_ABOUT THIS EXERCISE_
Search the data for the word "header" and copy out every line that has it.

Items from a dataset

=== Section Start ===

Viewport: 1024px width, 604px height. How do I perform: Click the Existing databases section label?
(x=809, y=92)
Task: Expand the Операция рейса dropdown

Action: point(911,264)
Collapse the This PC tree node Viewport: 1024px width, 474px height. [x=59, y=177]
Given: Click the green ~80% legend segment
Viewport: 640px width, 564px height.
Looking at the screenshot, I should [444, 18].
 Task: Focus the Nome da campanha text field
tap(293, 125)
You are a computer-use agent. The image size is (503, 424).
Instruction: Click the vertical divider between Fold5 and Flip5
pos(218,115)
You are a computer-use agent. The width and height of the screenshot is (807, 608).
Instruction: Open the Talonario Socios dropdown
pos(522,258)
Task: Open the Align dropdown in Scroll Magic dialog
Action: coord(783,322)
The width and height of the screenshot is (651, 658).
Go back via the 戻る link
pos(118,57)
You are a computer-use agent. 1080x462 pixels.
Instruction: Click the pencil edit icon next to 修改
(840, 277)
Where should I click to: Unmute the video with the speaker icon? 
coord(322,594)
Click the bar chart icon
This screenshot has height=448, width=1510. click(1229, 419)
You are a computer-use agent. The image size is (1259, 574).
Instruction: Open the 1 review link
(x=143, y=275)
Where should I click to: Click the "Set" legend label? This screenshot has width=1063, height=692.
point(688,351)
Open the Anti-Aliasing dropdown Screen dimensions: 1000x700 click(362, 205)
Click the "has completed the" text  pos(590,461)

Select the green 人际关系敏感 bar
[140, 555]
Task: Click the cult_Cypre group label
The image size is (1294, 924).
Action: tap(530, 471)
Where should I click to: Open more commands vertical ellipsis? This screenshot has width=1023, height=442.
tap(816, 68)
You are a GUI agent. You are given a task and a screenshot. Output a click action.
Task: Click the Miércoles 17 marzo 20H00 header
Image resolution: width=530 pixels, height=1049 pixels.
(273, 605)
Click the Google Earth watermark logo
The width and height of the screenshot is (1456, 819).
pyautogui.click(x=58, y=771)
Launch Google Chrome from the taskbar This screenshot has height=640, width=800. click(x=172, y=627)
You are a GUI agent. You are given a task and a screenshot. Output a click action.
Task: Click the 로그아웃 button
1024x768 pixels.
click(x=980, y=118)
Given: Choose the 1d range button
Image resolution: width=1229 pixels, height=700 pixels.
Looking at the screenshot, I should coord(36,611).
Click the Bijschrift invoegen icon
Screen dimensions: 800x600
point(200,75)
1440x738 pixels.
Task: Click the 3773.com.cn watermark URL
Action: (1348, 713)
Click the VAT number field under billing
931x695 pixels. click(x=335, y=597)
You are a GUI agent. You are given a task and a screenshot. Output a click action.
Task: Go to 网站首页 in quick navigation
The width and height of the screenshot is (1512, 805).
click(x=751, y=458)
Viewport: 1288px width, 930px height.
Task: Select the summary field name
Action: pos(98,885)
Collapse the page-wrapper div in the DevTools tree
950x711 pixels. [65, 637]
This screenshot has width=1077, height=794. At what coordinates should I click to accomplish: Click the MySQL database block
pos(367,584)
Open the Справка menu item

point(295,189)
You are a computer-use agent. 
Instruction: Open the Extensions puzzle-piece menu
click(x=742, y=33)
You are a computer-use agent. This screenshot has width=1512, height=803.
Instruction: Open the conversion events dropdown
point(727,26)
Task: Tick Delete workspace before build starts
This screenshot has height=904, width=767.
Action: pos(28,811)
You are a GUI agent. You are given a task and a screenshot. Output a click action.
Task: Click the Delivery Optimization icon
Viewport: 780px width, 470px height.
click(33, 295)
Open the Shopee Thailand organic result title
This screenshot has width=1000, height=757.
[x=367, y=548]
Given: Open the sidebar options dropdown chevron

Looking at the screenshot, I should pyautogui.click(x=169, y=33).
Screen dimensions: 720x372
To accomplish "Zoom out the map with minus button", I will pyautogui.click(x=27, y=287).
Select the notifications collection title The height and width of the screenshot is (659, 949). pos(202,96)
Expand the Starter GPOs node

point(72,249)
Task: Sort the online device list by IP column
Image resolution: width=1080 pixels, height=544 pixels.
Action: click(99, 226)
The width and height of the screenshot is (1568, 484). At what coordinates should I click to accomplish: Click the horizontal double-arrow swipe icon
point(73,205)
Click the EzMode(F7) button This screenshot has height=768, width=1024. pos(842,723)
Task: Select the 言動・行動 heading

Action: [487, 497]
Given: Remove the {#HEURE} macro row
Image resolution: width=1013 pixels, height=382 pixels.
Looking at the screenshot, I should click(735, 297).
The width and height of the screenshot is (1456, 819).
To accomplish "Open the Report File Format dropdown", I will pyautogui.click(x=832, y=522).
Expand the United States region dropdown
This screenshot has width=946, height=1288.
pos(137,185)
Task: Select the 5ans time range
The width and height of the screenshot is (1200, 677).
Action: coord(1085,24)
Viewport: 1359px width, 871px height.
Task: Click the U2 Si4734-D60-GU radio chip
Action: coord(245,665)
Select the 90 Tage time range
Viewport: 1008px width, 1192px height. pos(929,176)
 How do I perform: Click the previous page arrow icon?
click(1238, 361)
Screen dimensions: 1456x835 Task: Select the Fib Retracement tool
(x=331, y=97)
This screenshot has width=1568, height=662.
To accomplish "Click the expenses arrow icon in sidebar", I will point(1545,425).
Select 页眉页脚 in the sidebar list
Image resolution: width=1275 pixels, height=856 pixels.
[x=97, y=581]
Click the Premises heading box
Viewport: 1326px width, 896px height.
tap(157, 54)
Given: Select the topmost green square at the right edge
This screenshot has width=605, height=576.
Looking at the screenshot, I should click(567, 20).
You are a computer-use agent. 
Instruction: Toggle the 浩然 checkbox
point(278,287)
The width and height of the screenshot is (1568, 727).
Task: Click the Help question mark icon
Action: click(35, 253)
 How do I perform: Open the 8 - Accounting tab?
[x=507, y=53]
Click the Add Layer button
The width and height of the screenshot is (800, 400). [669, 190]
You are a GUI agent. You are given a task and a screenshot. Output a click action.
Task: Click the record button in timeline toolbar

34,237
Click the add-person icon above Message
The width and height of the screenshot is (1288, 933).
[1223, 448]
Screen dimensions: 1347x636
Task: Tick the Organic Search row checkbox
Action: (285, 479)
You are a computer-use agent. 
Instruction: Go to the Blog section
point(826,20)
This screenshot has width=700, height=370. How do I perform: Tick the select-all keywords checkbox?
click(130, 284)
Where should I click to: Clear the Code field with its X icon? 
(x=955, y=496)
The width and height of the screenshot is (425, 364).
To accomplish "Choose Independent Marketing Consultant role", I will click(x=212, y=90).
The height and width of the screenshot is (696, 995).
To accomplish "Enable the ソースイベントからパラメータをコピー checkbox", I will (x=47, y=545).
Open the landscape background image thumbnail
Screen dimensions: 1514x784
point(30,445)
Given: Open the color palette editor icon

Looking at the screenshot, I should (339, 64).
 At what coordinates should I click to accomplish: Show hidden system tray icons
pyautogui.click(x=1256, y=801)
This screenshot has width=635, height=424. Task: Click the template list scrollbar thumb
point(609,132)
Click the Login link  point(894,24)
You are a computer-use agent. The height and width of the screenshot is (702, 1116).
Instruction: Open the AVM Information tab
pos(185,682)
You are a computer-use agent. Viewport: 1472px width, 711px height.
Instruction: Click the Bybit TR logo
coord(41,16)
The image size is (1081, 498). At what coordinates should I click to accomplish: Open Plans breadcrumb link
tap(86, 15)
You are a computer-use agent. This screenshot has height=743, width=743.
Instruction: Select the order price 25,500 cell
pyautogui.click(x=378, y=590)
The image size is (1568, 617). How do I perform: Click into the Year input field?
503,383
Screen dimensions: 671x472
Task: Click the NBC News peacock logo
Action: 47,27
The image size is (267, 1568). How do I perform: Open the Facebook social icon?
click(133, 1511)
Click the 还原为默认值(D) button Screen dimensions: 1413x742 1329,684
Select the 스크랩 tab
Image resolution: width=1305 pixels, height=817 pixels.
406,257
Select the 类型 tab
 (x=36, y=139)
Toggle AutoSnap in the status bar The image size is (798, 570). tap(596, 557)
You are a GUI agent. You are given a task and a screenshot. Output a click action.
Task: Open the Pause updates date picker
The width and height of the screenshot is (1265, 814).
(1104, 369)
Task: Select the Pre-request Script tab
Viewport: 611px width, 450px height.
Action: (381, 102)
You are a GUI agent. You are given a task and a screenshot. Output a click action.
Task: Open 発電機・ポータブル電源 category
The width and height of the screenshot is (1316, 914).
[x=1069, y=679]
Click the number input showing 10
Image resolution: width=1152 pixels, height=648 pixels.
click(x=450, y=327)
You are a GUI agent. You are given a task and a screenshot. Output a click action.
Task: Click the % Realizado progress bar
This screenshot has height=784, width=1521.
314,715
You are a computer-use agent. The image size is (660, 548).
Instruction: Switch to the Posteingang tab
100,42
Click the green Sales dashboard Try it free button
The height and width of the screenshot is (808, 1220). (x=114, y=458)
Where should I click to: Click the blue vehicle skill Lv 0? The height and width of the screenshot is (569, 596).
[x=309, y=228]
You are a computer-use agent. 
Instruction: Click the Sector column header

=== Section End ===

_ANSWER FOR THE TASK_
Task: Click the Miércoles 17 marzo 20H00 header
Instruction: Click the Sector column header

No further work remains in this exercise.